• [Selected extract]:
........

While brands have a long track record of paying to appear in music videos – Lady Gaga’s 2010 “Telephone” video featured nine different branded products alone – a new trend is emerging of brands becoming music video directors in their own right.
Which brands are Top of the Pops?
Most recently Volvo teamed up with Swedish House Mafia as part of its efforts to ramp up the brand’s association with Scandanavian design and lifestyle. The music trio’s video for new track “Leave the World Behind” features Volvo’s XC60 car twisting its way through the Swedish seaside throughout.
The trend is particularly prominent among car marques. In April, Arianna’s video for “Sexy People” featuring US rapper Pitbull also features a number of scenes from a 2012 Fiat commercial.
Elsewhere in the car industry, Chevrolet’s overt tie up with US band OK Go in their “Needing/Getting” video was the most shared ad of 2012, with more than 1.2 million shares across social media and 25.6 million views, according to Unruly.
In 2013 brands such as Carlsberg, which released an interactive music video for solo artist Axwell earlier this month; Pepsi, which created the official “Mirrors” video for Beyonce; and H&M which also features in a Beyonce music video – “Standing On The Sun” – have all tapped into this growing trend, which experts predict is only likely to grow in the coming months.
The power of [consumer] love
Dan Best, planning director at Unruly Media, thinks this is because advertisers are looking to take their role as content creators more seriously but the biggest change is that in these types of videos, brand prominence is clear.
He adds: “Some advertisers are beginning to realise overt branding doesn’t affect the consumer enjoying and sharing the content with their social networks, providing it’s emotionally engaging. This prominence makes it far easier for brand managers to measure the value of their investment.”
US research from music video streaming service Vevo, in partnership with UM and neuroscience research agency Neuro Insight, found music videos strike “by far” a stronger emotional chord in viewers compared with TV or online series and that viewers who watch an advert during a music video are more likely to encode it to memory than if they had watched it in a TV commercial break. A UK version of the study is being released later this year.
Nic Jones, Vevo’s vice president of international, says music videos are an ideal way to connect with fans, drive revenue and to tell stories.
He adds: “Music is something that people feel really passionate about. It’s a really compelling way of connecting fans to the artists they love, so it’s not at all surprising that brands want to be a part of that. In terms of engagement, we have 11 million monthly viewers in the UK, so it’s a huge audience to target.”
Get by with a little help from your friends
Rebecca Shears, UK and Ireland head of marketing for printing and personal systems at HP, which has created a number of music videos and live streams of gigs to promote its in-built Beats Audio functionality, says artist tie-ups are the ideal way to tap into 18 to 35 year-old consumers’ most popular passion point.
She advises, however, that brands must “understand their strengths” and have a reason to create such content otherwise consumers could be immediately turned off.
“Context is really important. Lots of brands want to get involved in music but you have to understand what your strengths are and maybe partner with people who can bring something to the table [as HP has done with the likes of the NME, Last.fm, Guardian and Universal Music Group to promote its music marketing events and videos],” she adds.

........

• [Your objective]:
Answer from the article on brands in music videos above:
(a) Which car model appears in the Swedish House Mafia video for "Leave the World Behind"?
(b) How many monthly viewers does Vevo have in the UK, according to Nic Jones?
(c) Which age range of consumers does Rebecca Shears say artist tie-ups reach?

• [Information supplied]:
........

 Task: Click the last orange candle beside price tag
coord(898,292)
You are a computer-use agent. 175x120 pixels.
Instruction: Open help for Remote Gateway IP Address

........

• [Result]:
(a) Volvo's XC60
(b) 11 million
(c) 18 to 35 year-olds